Of course, a key part of Tang’s speech was outlining his approach as head of WIPO. “I promise to build a balanced and inclusive IP ecosystem,” he pledged. “For too long, IP has been seen as something that supports only the biggest companies and most advanced economies. That’s not true anymore.”
As part of that drive, he will urge national IP offices across the world to reinvent themselves “from IP registries to innovation agents” (a phrase he used nearly four years ago in an article for WTR as part of our annual IP Office Innovation Ranking). What does that mean in practice? One element he noted is when IP offices help users with the commercialisation of their intellectual property, an offering that “gets IP into the market”, he says.
While advancing the IP agenda was one theme of Tang’s speech, another was translating it so that it can be better recognised. “We must broaden the role of what we do as an IP community – taking the expertise we have to make sure IP is understood and relevant to the man in the street.”
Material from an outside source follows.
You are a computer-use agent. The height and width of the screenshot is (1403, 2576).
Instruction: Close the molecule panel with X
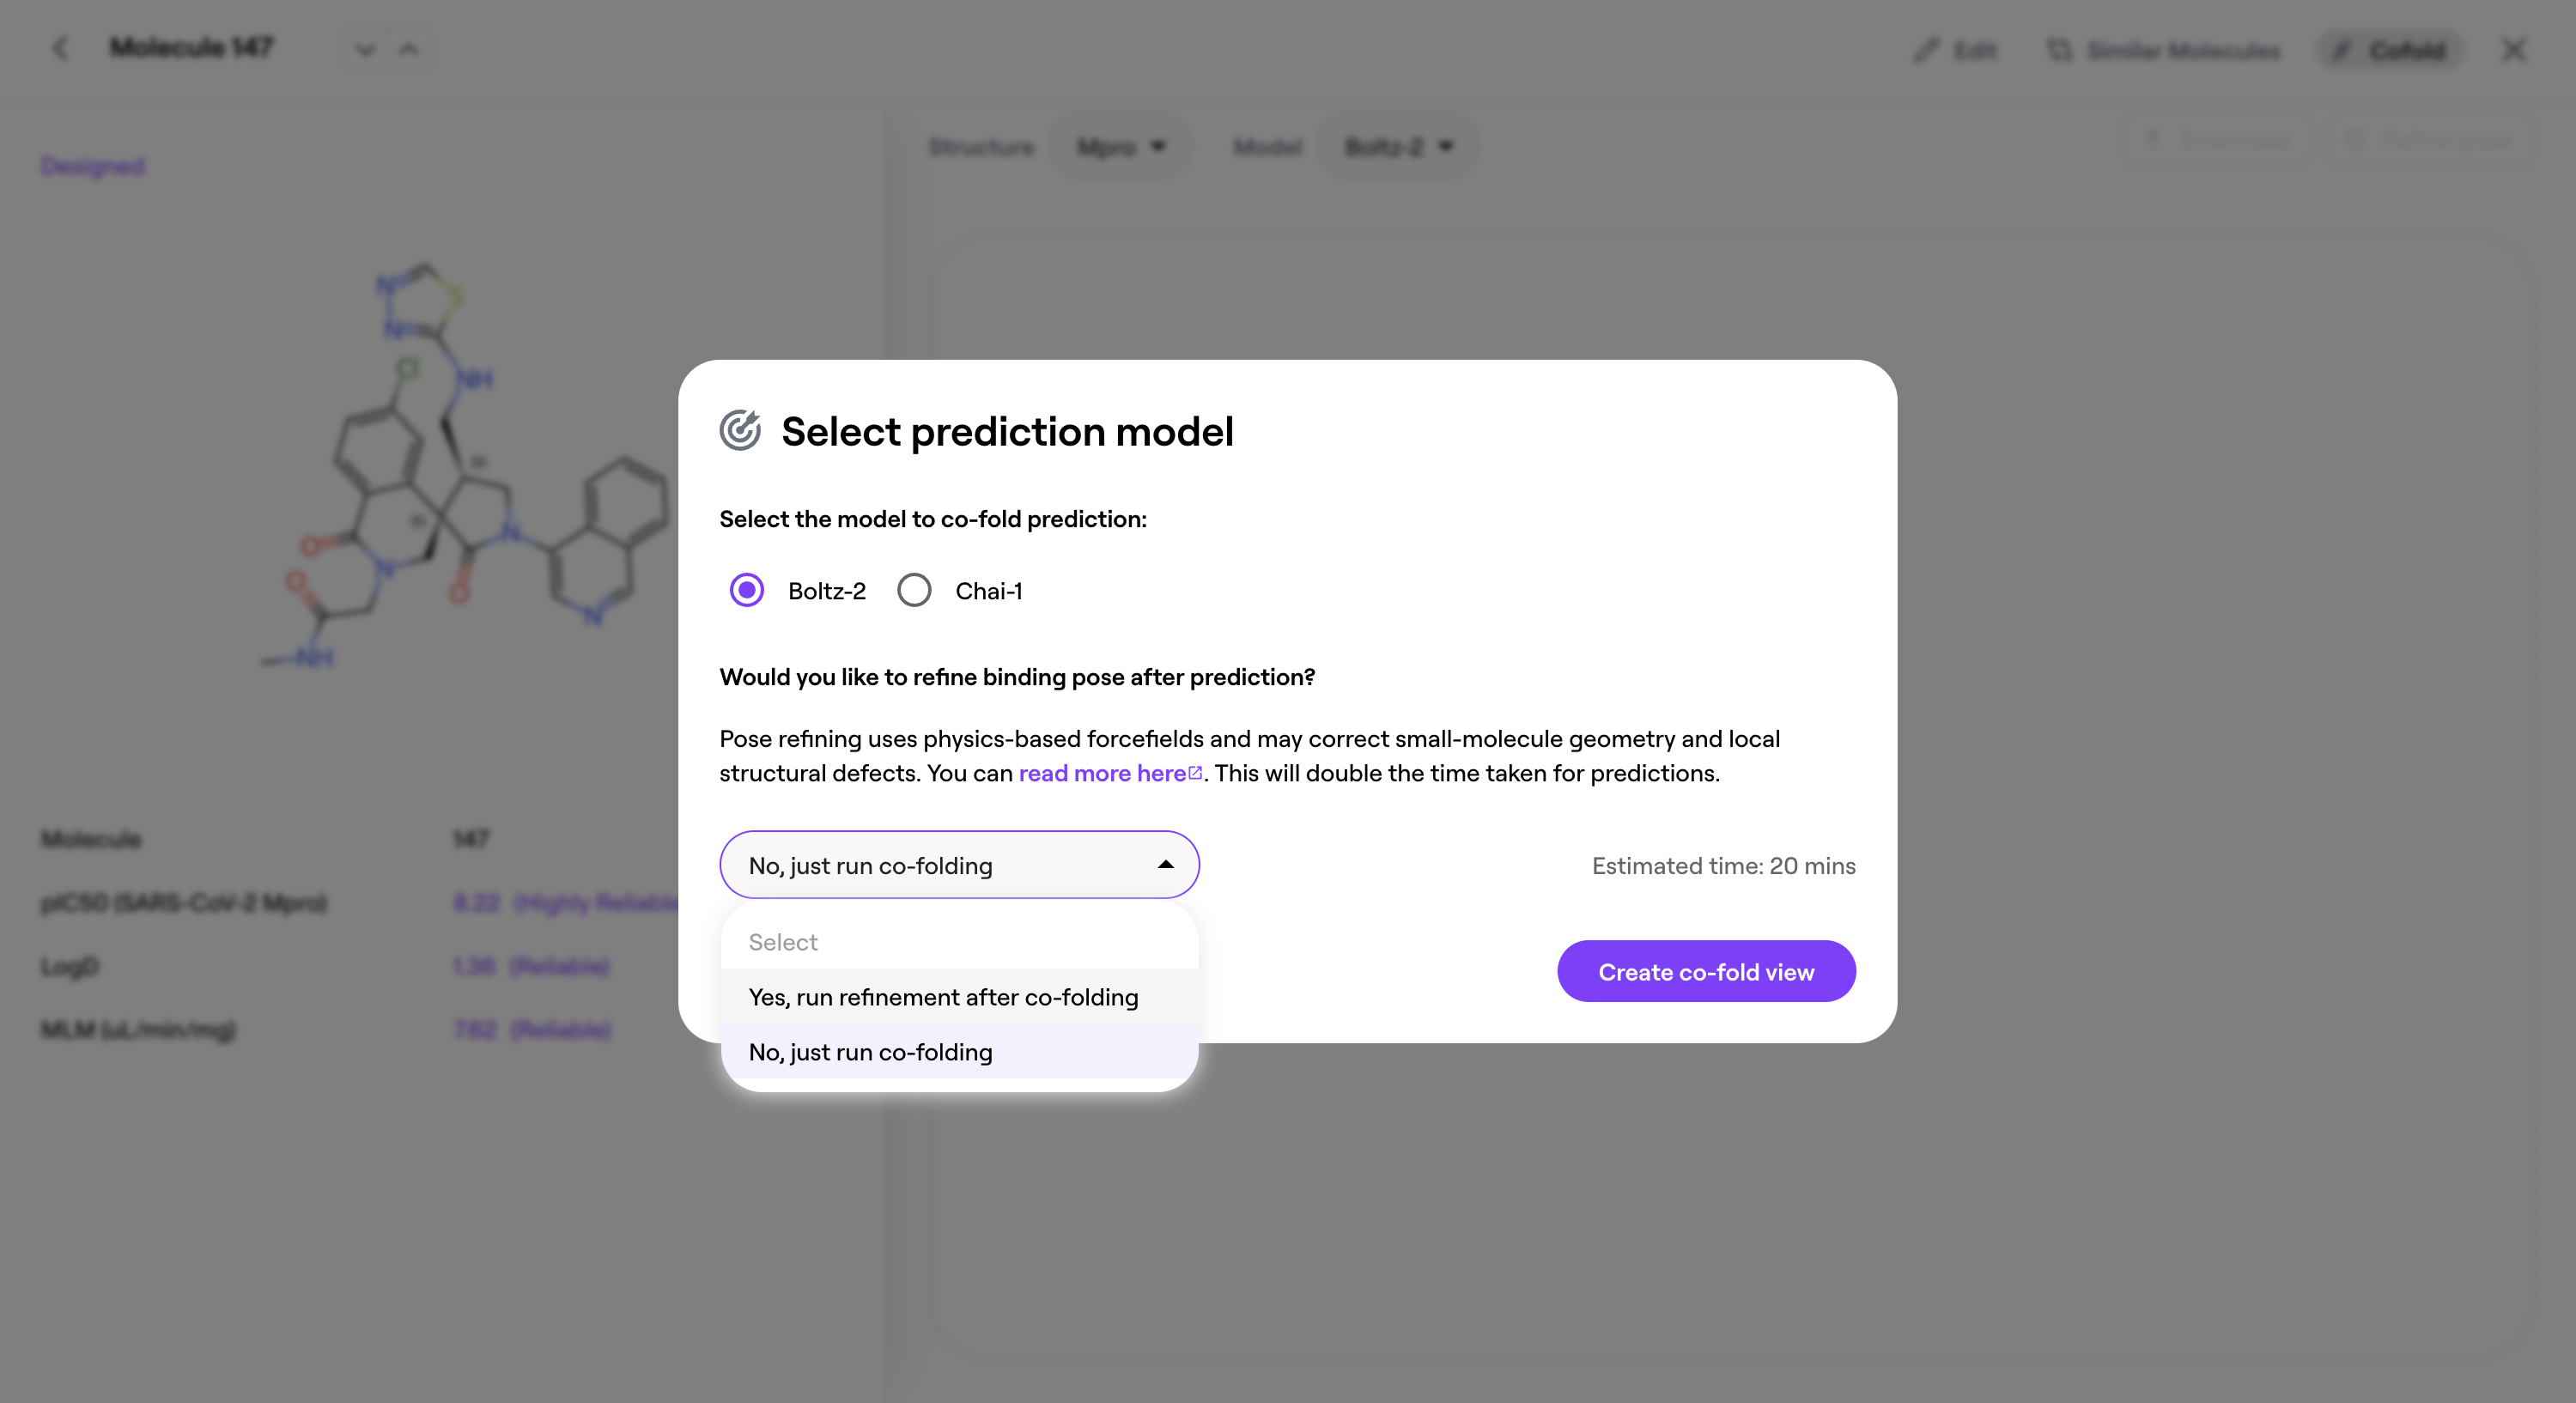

The opening speeches at major industry conferences are rarely negative or gloomy in tone. Perhaps this year, amid a global pandemic and tough economic challenges across the globe, such a tone would have been forgiven. However, across the first three speeches that opened this year’s Annual Meeting, there was genuine and resounding positivity – that despite the shift to the virtual environment and ongoing anxieties surrounding covid, the community has managed to come together and can now look at building a better IP world for the years ahead.